Bürger der Gemeinde verschönern ihre selbst gebastelten Ortsschilder, um sie vor der Verkehrsaufsicht zu retten

Winsen. Die Posse um das Winsener Ortsschild ist um einen weiteres Kapitel reicher. Im Zuge ihrer Dreharbeiten hatte das Team der NDR-Satiresendung „Extra3“ zwei Schilder aufgestellt, die dem echten Ortsschild täuschend ähnlich sehen. „Gleich kommt Winsen“ und „Fast schon Winsen“ lesen die Autofahrer nun, wenn sie aus Richtung Kisdorf kommend in den Ort einfahren wollen. Wenige Meter später folgt dann das eigentliche Ortsschild. Michael Krüger, Leiter der Verkehrsaufsicht, konnte das so natürlich nicht dulden – zu groß sei die Verwechslungsgefahr, die Schilder müssten weg.

Die tapferen Winsener aber geben sich nicht so leicht geschlagen und wurden zusammen mit dem NDR kreativ: Das Wort Kreis Segeberg wurde an beiden Schildern kurzerhand überklebt und durch ein „We love Winsen“-Aufkleber ersetzt. Zusätzlich verschönerten die Bewohner das erste Schild mit Blumen und einer leckeren Wurst. Die „Extra3“-Mitarbeiter brachten eine Pfeilkonstruktion und den Hinweis: „Dies ist kein Ortsschild“ an. Anschließend verschenkten sie die Schilder an die Winsener, sodass diese nun auf Privatgrundstücken am Rande der K49 stehen.

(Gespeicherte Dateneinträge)
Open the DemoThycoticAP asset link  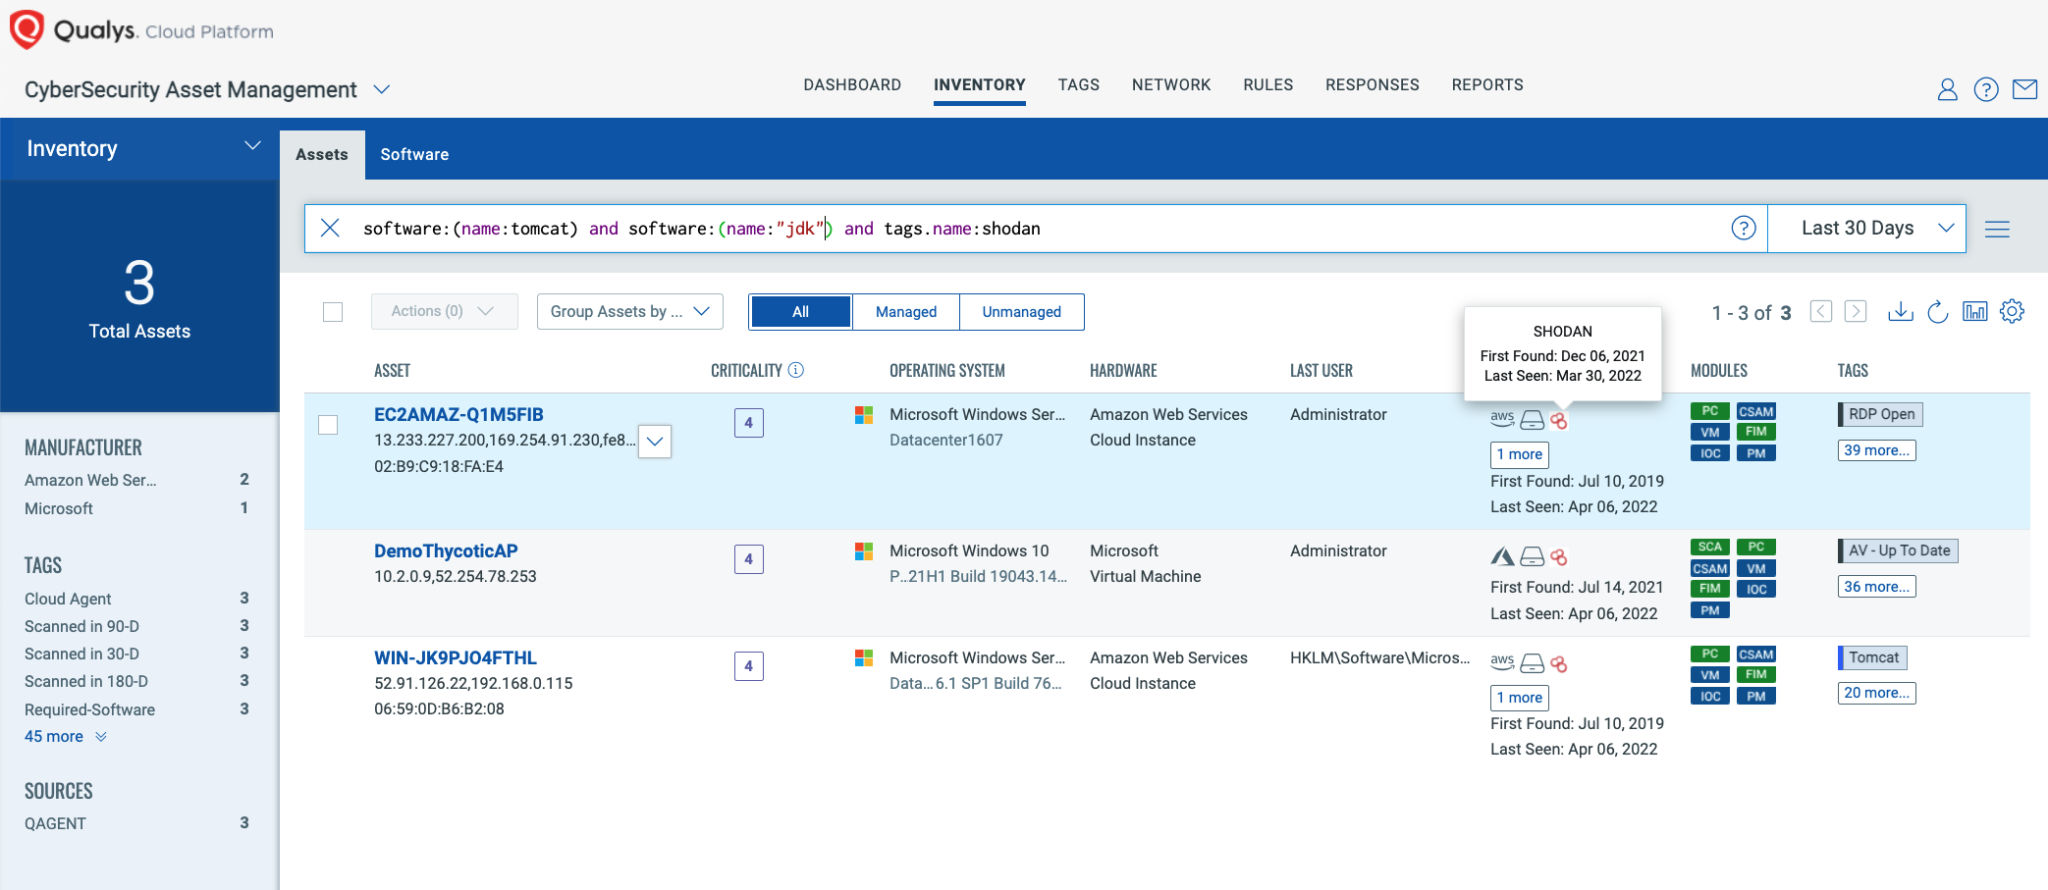[445, 551]
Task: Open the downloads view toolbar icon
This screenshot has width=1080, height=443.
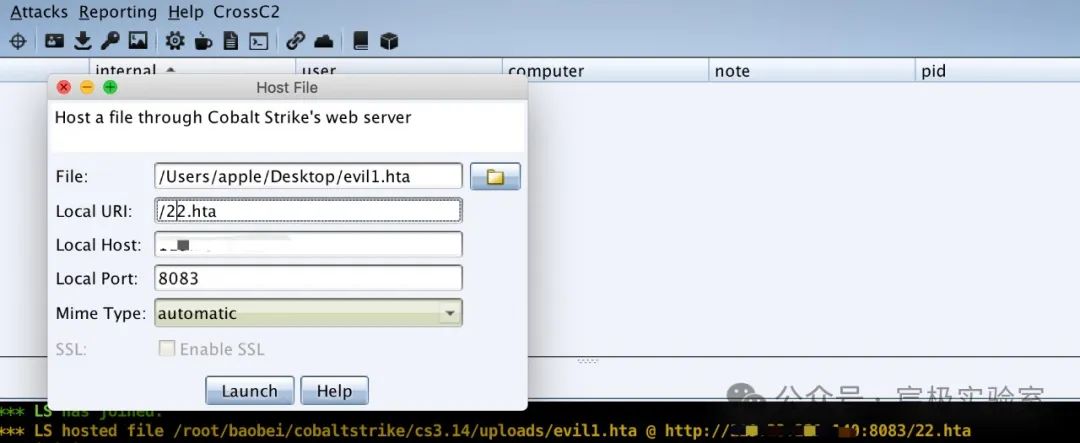Action: pos(82,41)
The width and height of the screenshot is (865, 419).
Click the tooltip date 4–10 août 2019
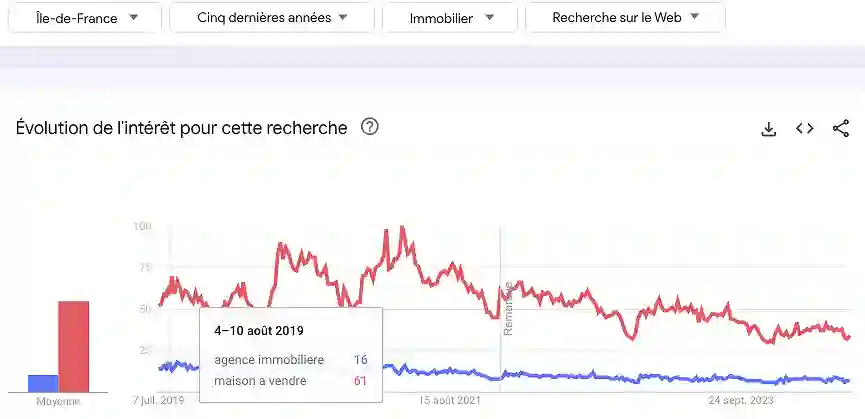point(259,330)
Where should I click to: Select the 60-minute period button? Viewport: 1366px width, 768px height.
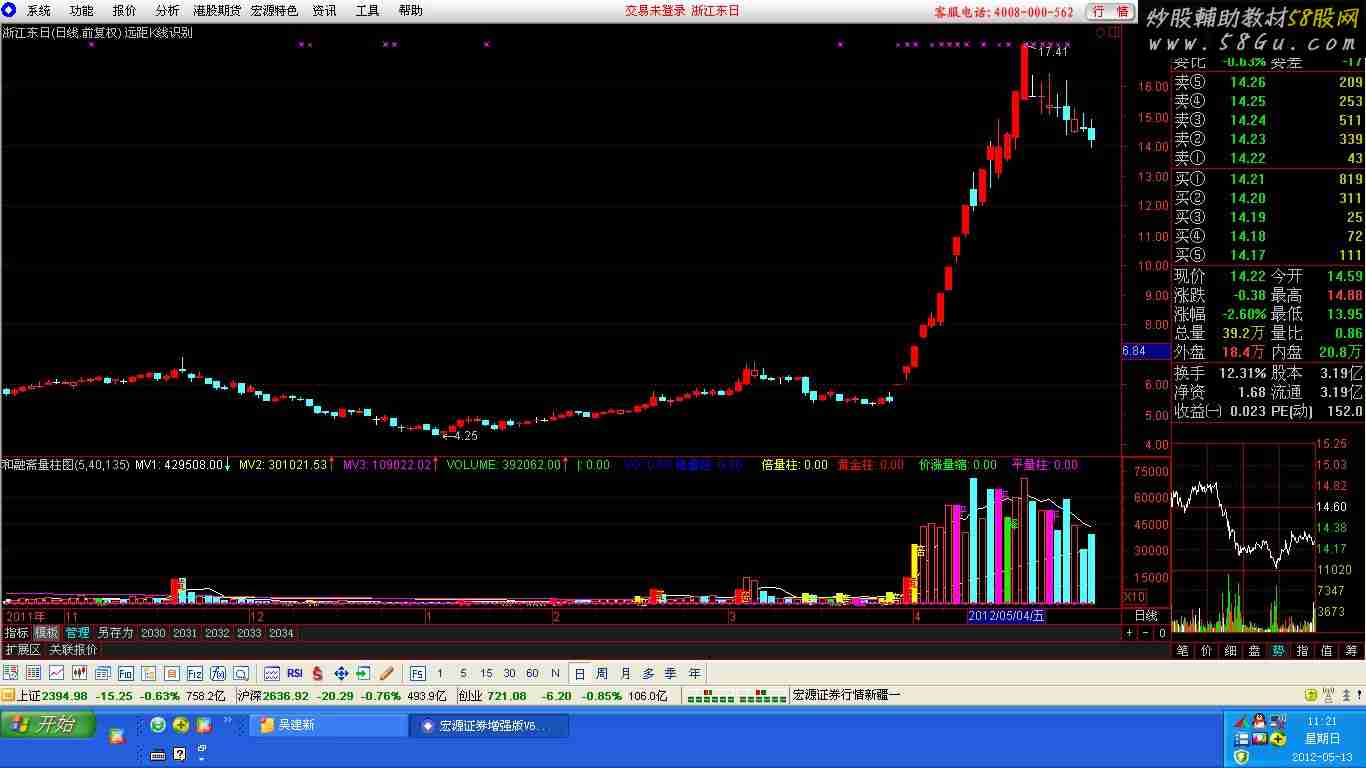(x=532, y=673)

* [Aufgaben]:
1) Was steht im Artikel über die Winsener Ortsschilder auf den beiden Schildern, die das Team von „Extra3“ aufgestellt hat?
2) Stimmen die folgenden Aussagen mit dem Artikel über die Winsener Ortsschilder überein? Antworten Sie jeweils mit Ja oder Nein und zitieren Sie die entscheidenden Worte.
(a) Die Schilder stehen inzwischen auf Privatgrundstücken an der K49.
(b) Die Bewohner schmückten das zweite Schild mit Blumen und einer Wurst.
(c) Michael Krüger sah keine Verwechslungsgefahr und ließ die Schilder stehen.

* [Lösungen]:
1) „Gleich kommt Winsen“ und „Fast schon Winsen“.

2)
(a) Ja: „sodass diese nun auf Privatgrundstücken am Rande der K49 stehen“
(b) Nein: „verschönerten die Bewohner das erste Schild mit Blumen und einer leckeren Wurst“
(c) Nein: „zu groß sei die Verwechslungsgefahr, die Schilder müssten weg“